◆ **Task goal**:
From the line containing "Task: Click the crosshair target plus icon" to the last line of the listing below, repeat every line exactly, and output nothing else.

◆ **Source information**:
◆ ◆ ◆ ◆ ◆ ◆ ◆

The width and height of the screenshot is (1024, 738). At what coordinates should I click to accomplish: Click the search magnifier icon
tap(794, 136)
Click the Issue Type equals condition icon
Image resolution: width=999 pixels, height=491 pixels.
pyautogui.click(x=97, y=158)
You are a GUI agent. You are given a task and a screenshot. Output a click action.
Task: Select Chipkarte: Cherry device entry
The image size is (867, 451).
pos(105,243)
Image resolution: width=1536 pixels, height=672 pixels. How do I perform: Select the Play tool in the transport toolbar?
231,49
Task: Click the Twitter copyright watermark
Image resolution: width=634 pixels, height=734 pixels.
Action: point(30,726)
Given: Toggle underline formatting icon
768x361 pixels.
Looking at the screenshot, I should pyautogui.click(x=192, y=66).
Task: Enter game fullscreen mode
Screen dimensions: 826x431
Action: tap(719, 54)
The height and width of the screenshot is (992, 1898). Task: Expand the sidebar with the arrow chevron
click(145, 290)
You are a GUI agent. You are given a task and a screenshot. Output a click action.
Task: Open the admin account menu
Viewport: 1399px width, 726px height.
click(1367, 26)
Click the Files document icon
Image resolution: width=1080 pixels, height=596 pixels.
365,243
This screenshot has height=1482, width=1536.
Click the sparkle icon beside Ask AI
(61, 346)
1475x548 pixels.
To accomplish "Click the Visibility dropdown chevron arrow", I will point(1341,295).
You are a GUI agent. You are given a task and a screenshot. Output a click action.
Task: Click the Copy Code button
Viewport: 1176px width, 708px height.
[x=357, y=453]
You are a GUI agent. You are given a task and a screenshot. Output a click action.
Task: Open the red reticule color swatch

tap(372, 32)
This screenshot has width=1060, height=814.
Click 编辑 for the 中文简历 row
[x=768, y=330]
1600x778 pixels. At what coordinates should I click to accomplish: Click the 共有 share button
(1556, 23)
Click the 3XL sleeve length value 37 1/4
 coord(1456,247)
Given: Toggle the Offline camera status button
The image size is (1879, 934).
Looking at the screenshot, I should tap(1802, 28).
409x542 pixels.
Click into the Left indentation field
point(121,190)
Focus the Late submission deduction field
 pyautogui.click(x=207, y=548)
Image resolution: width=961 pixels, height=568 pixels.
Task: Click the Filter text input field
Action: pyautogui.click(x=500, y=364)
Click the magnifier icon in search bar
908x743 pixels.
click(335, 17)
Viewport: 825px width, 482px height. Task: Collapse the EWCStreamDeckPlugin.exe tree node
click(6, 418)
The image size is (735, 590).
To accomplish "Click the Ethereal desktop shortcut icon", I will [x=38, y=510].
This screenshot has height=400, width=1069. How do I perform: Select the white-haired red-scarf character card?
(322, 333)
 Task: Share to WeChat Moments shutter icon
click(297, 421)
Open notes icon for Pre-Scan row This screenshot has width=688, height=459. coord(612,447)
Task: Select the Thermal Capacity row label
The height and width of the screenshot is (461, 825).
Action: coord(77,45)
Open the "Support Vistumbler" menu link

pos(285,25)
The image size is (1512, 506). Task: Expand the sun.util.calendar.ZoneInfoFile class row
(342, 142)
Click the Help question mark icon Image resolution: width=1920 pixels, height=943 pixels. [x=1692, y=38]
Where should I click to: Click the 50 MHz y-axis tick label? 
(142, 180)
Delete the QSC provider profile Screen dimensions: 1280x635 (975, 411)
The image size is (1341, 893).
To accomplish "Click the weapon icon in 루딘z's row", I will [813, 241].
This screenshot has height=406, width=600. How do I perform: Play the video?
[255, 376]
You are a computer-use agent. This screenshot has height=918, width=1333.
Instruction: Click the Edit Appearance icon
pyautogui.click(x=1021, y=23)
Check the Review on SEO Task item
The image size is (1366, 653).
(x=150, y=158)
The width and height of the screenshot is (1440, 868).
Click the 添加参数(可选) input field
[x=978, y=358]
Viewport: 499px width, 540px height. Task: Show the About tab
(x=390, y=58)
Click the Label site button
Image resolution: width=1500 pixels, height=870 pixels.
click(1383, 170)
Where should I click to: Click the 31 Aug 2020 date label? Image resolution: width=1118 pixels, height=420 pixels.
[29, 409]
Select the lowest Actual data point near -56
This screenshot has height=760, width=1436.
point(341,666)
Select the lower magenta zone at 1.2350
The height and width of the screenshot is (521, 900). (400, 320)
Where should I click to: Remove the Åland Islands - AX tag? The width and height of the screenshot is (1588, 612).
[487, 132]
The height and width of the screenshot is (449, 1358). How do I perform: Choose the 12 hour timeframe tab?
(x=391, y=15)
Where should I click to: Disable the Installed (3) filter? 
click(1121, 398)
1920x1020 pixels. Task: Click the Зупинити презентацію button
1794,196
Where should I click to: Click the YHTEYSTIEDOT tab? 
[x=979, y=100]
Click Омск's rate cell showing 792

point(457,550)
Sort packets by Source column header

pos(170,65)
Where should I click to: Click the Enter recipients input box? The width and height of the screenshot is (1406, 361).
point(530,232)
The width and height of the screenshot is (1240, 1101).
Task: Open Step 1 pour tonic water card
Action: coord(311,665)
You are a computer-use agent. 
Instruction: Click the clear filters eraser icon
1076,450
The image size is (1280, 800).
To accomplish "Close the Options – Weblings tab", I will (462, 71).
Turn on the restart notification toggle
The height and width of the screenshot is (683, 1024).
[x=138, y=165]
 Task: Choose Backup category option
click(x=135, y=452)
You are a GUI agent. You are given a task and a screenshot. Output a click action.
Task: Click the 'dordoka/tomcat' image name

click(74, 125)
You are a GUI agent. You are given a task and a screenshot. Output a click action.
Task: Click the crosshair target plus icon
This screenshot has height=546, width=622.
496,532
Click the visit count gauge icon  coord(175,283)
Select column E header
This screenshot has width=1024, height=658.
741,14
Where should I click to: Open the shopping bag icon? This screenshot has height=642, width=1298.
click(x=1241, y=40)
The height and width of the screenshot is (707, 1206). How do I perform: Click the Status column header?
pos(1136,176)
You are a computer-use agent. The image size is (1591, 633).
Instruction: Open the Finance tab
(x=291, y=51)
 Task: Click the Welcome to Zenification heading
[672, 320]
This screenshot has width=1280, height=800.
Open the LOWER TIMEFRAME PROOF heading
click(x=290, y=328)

◆ ◆ ◆ ◆ ◆ ◆ ◆

◆ **Solution for this exercise**:
Task: Click the crosshair target plus icon
This screenshot has height=546, width=622.
496,532
Click the visit count gauge icon  coord(175,283)
Select column E header
This screenshot has width=1024, height=658.
741,14
Where should I click to: Open the shopping bag icon? This screenshot has height=642, width=1298.
click(x=1241, y=40)
The height and width of the screenshot is (707, 1206). How do I perform: Click the Status column header?
pos(1136,176)
You are a computer-use agent. The image size is (1591, 633).
Instruction: Open the Finance tab
(x=291, y=51)
 Task: Click the Welcome to Zenification heading
[672, 320]
This screenshot has width=1280, height=800.
Open the LOWER TIMEFRAME PROOF heading
click(x=290, y=328)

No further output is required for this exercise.